### What to do
• A. Decide whether each statement below agrees with the passage on children's drawings. For each, answer yes or no and quote the words of the passage that decide it.
(i) This collection includes deliberate essays in formal decoration.
(ii) The children compose their scenes according to classical principles on purpose.
(iii) In a drawing of an air raid, the child may show machine-gun bullets as interlacing chains of beads.
• B. Take the passage on children's drawings further, writing on from its final sentence in the same voice and manner.

To a sense of colour children add a feeling for form and a remarkable capacity for decorative invention.  Many of these pastoral landscapes and scenes of war are composed - all unwittingly, of course, and by instinct - according to the most severely elegant classical principles.  Voids and masses are beautifully balanced about the central axis.  Houses, trees, figures are placed exactly where the rule of the Golden Section demands that they should be placed.  No deliberate essays in formal decoration are shown in this collection; but even in landscapes and scenes of war, the children's feeling for pattern is constantly illustrated.  For example, the bullets from the machine guns of the planes will be made visible by the child artist as interlacing chains of beads, so that a drawing of an air raid becomes not only a poignant scene of slaughter, but also and simultaneously a curious and original pattern of lines and circles.

### Records supplied
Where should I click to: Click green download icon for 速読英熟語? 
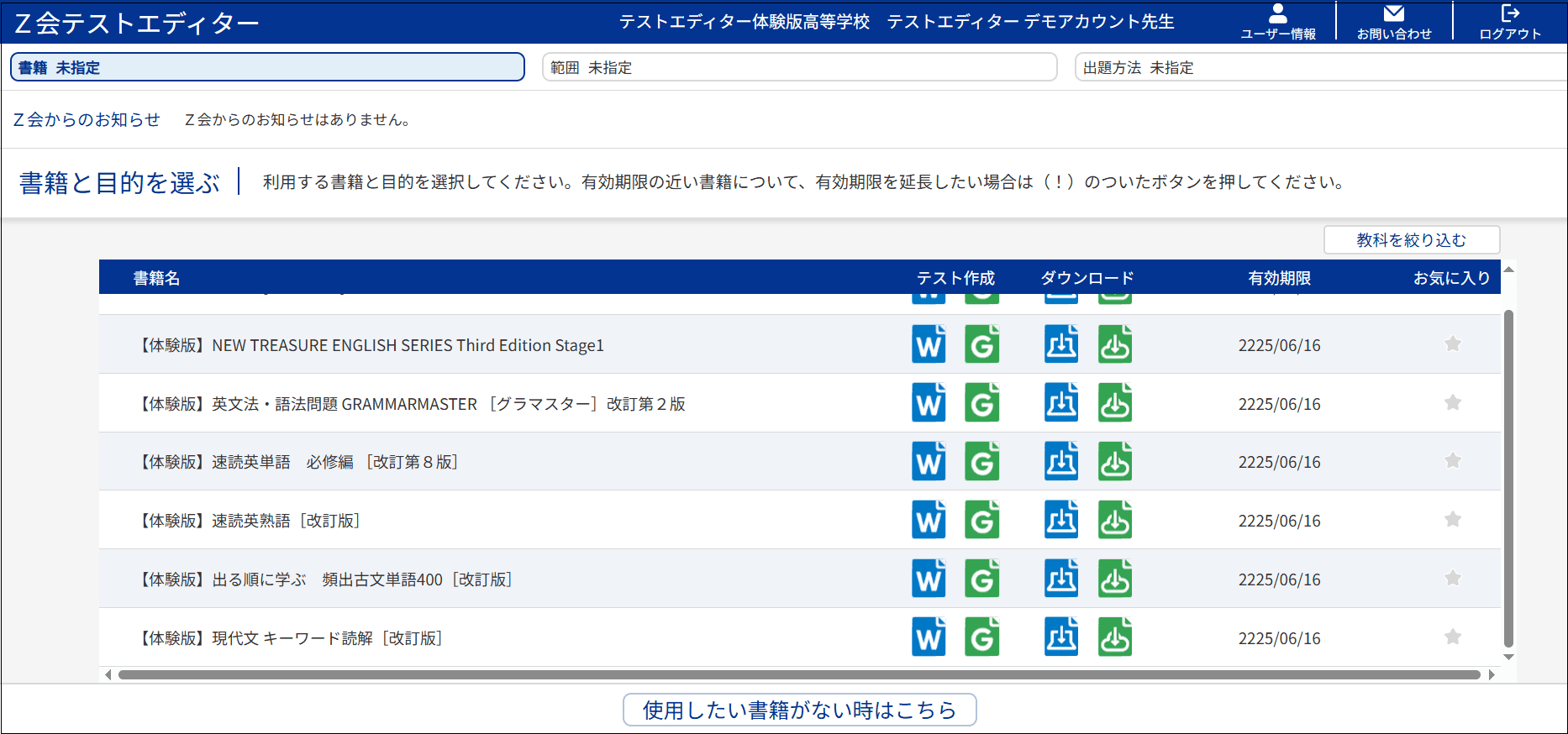(x=1115, y=520)
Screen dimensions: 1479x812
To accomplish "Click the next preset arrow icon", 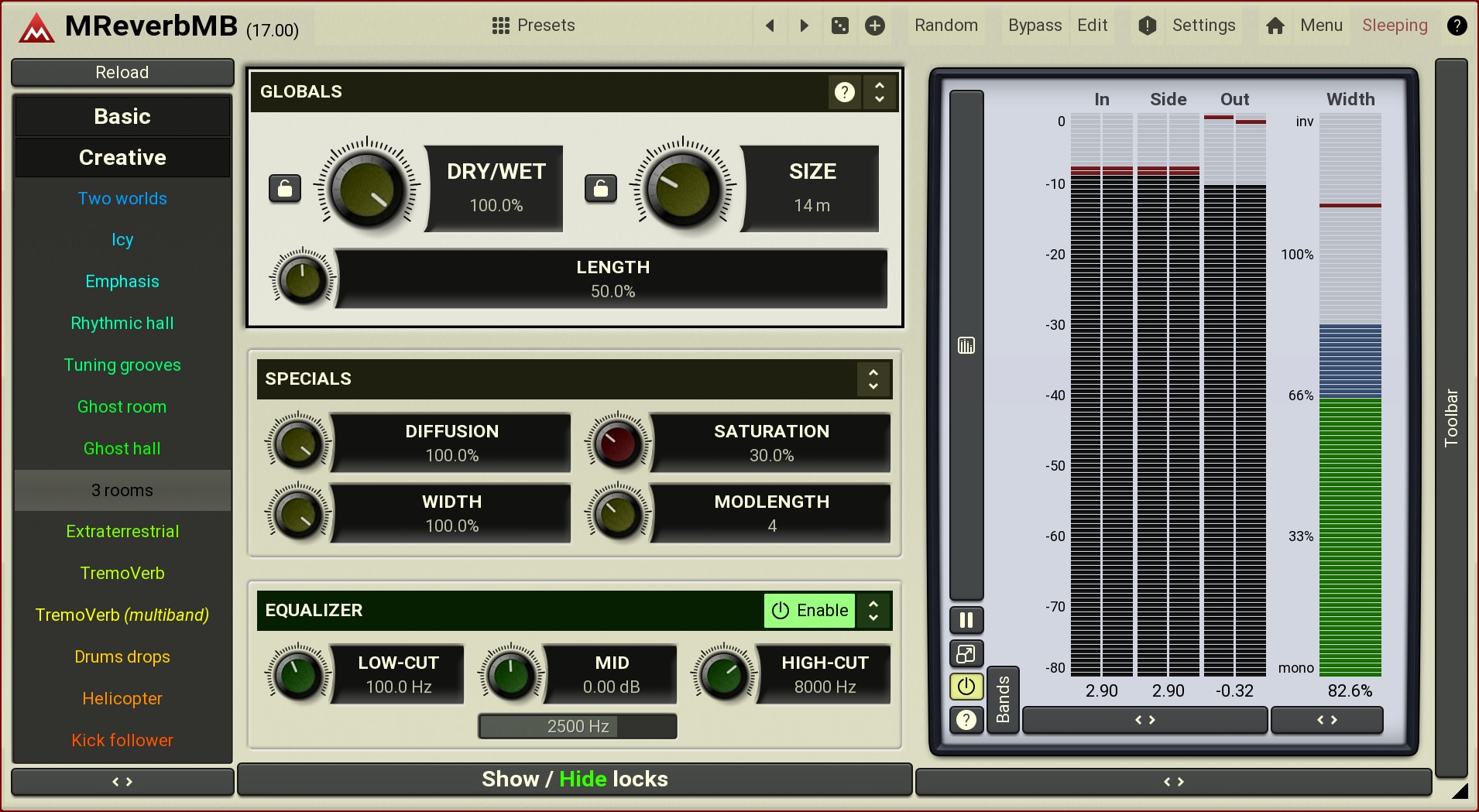I will pos(804,26).
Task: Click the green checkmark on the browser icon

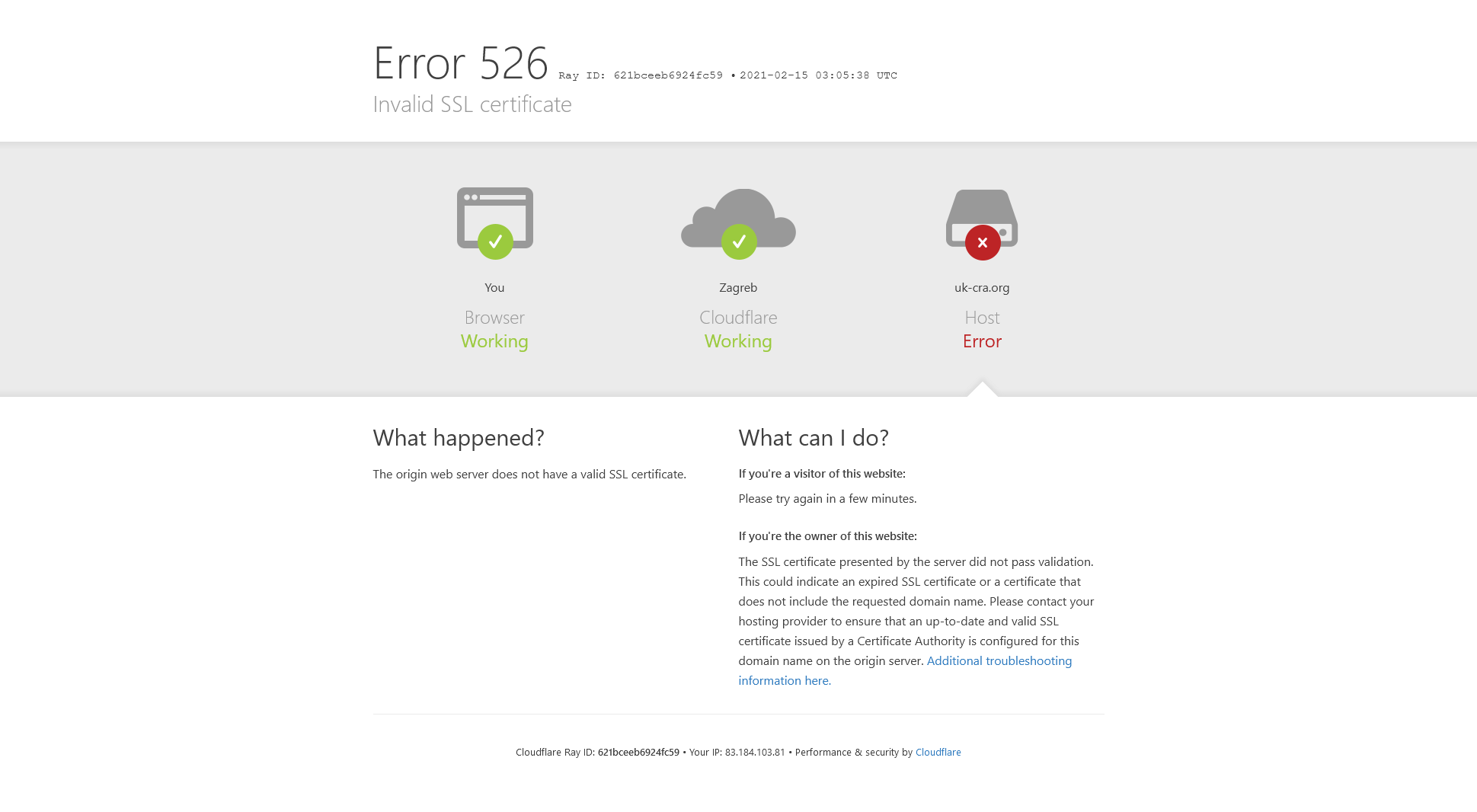Action: pos(495,241)
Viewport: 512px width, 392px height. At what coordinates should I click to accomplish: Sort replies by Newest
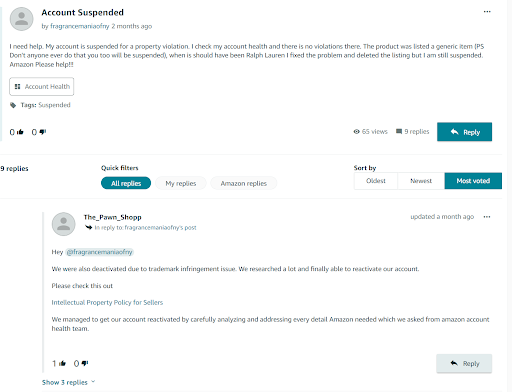(421, 181)
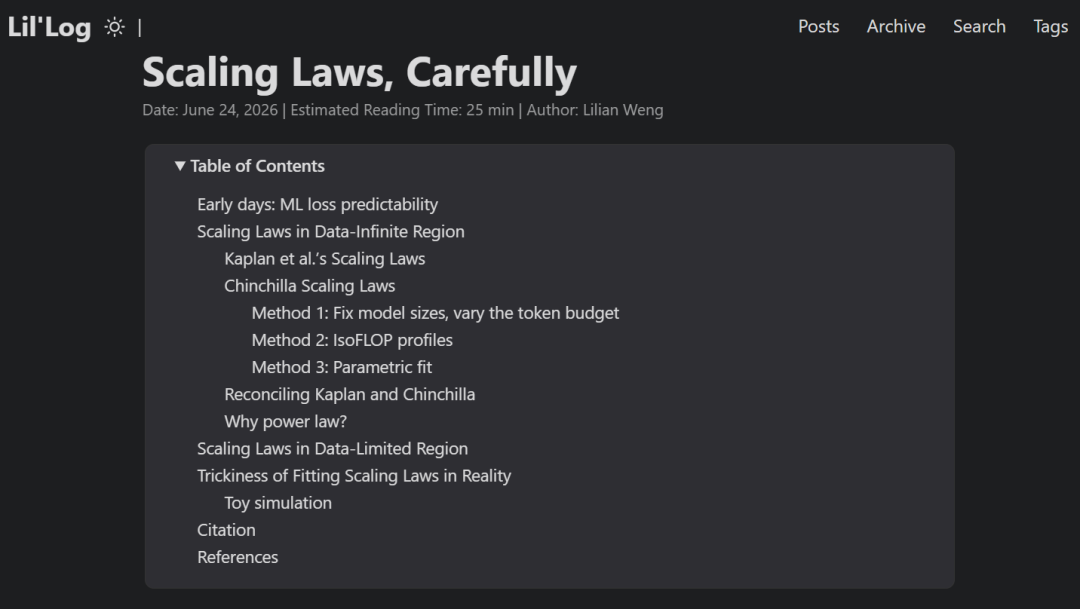Jump to Scaling Laws in Data-Infinite Region

331,231
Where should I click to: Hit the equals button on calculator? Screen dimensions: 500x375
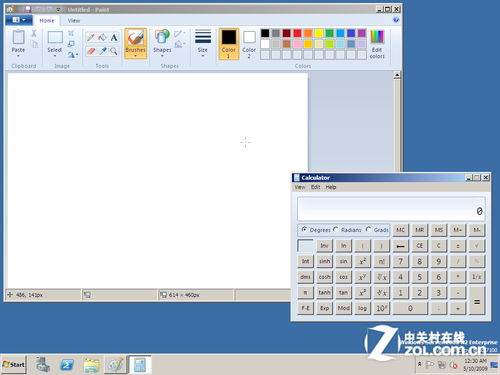click(x=477, y=301)
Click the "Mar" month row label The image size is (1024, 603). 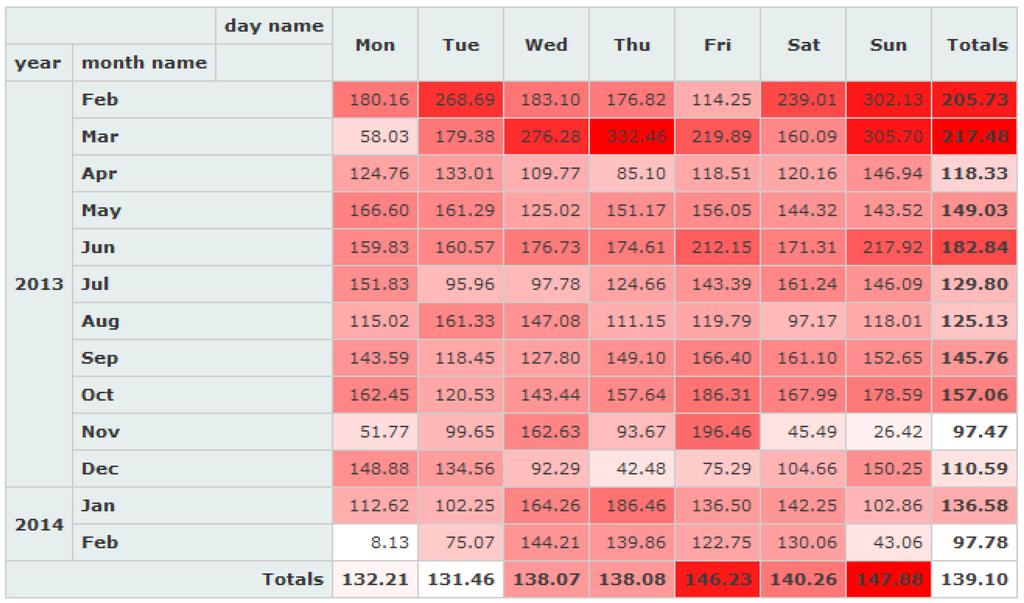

### Answers to each task
• A.
(i) No: "No deliberate essays in formal decoration are shown in this collection"
(ii) No: "all unwittingly, of course, and by instinct"
(iii) Yes: "the bullets from the machine guns of the planes will be made visible by the child artist as interlacing chains of beads"

• B.
Finally, there is the child's power of psychological and dramatic expression. This is necessarily limited by his deficiencyies in technique.  But, within those limitations, the invention, the artistic resourcefulness, the power of execution are often remarkable.  The pastoral scenes of life on the farm in time of peace, or in the temporary haven of the refugees camp, are often wonderfully expressive.  Everything is shown and shown in the liveliest way. And the same is true of the scenes of war.  The drawings illustrating bombardment from the air are painfully vivid and complete.  The explosions, the panic rush to shelter, the bodies of the victims, the weeping mothers, upon whose faces the tears run down in bead-like chains hardly distinguishable from the rosaries of machine-gun bullets descending from the sky - these are portrayed again and again with a power of expression that evokes our admiration for the childish artists and our horror at the elaborate bestiality of modern war.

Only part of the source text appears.